The coaches and players who knew the two at South Carolina expect a physical, competitive matchup, much like the practice pairings that would often end with the two of them on the ground fighting.
But good luck getting a scouting report from Gilmore or Jeffery, both of whom are quiet guys even during a normal week. Neither was particularly interested in discussing their friendship, which they put on hold for a week in the cold of Minnesota.
"I haven't talked to him this week. I'm pretty sure he feels the same way," Jeffery said Wednesday. "It's nothing on purpose. I mean, I play for the Eagles. Ain't no friends, none of that.

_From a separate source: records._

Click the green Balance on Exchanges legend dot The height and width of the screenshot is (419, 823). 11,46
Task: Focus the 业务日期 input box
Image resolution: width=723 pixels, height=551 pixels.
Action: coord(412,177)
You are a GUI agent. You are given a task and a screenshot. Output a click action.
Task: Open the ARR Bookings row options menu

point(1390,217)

It is what it is."
Gilmore had a similar response when asked whether he planned to see Jeffery before the game.
"This is a once-in-a-lifetime opportunity," he said. "You don't get these (very) often. So you've really got to focus on what you've got to do to help your team win."

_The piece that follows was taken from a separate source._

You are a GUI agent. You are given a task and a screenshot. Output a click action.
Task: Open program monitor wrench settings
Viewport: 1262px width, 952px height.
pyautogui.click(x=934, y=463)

Jeffery and Gilmore first met at the North-South All-Star Game, where they were teammates on the South Carolina squad facing North Carolina's best high school players.

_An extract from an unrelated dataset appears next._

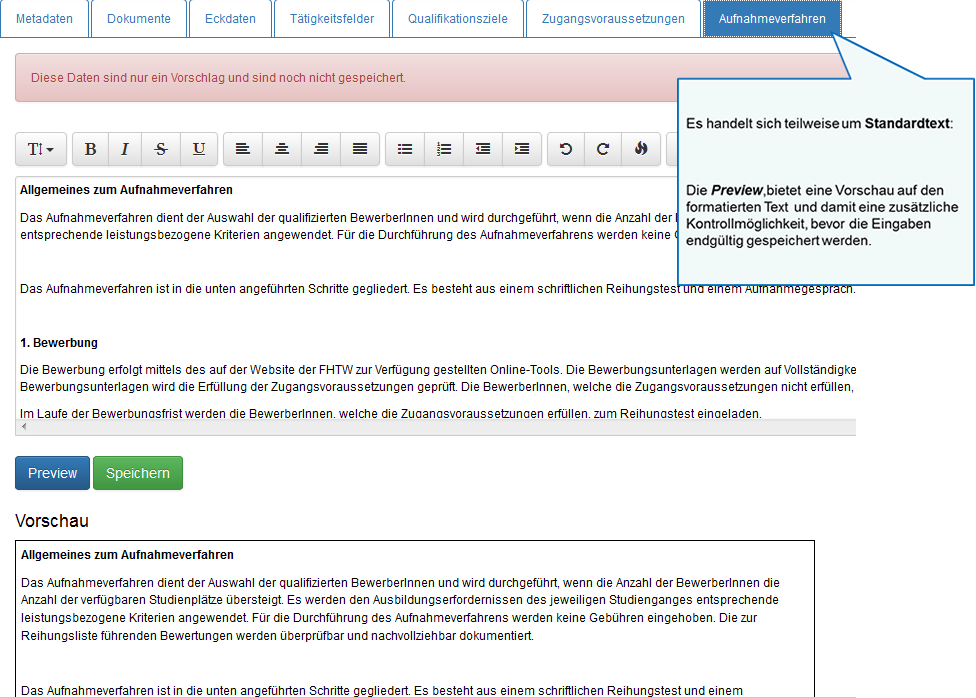This screenshot has height=698, width=976.
Task: Apply strikethrough formatting
Action: click(161, 149)
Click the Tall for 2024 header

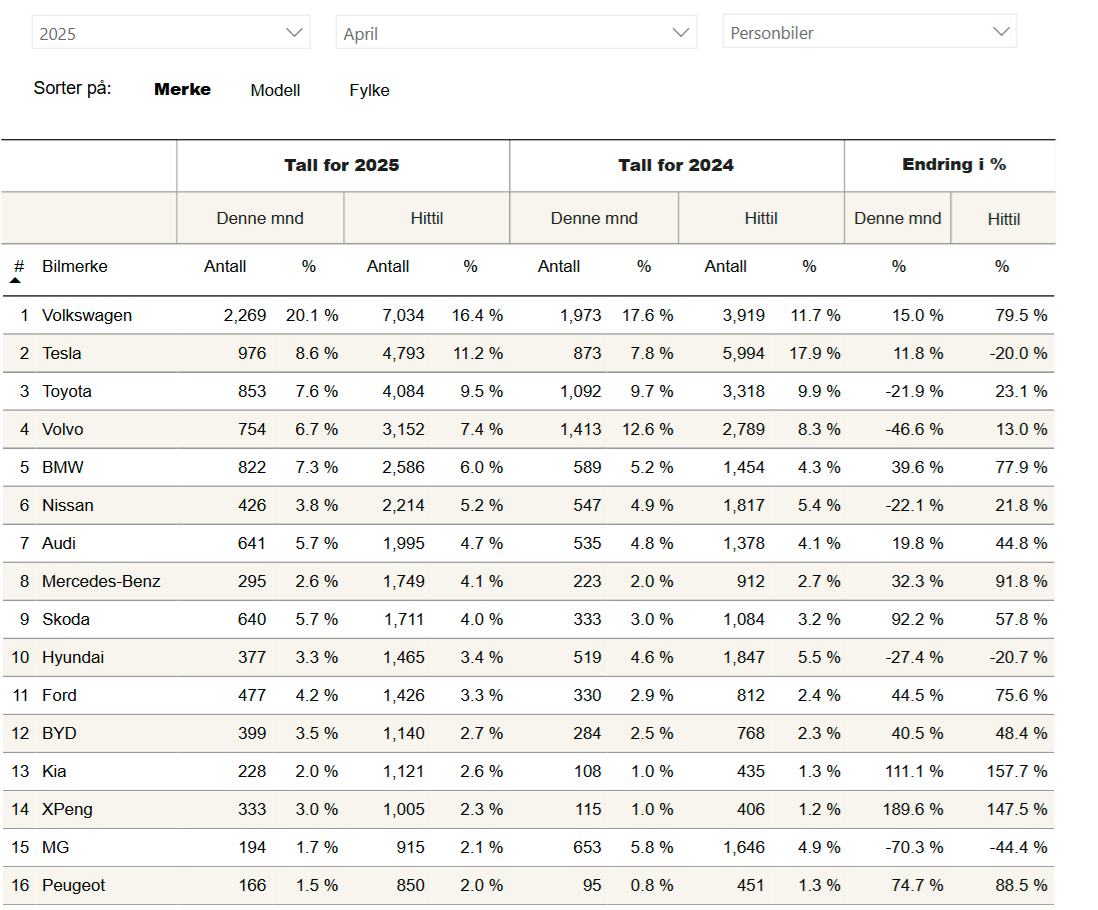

Gilmore was a quarterback at South Pointe High in Rock Hill, although Jeffery wasn't impressed with his passing skills.
"He couldn't throw the ball," Jeffery said, smiling. "He played quarterback in high school and couldn't throw the ball."
But Gilmore did everything else, leading the Stallions to a 15-0 record and state title as a senior while winning "Mr. Football" honors in South Carolina and making multiple All-American teams.
Bobby Carroll, South Pointe's coach at the time, remembers bumping into Gilmore at the junior varsity games on Thursdays and asking him about the varsity's chances the next night.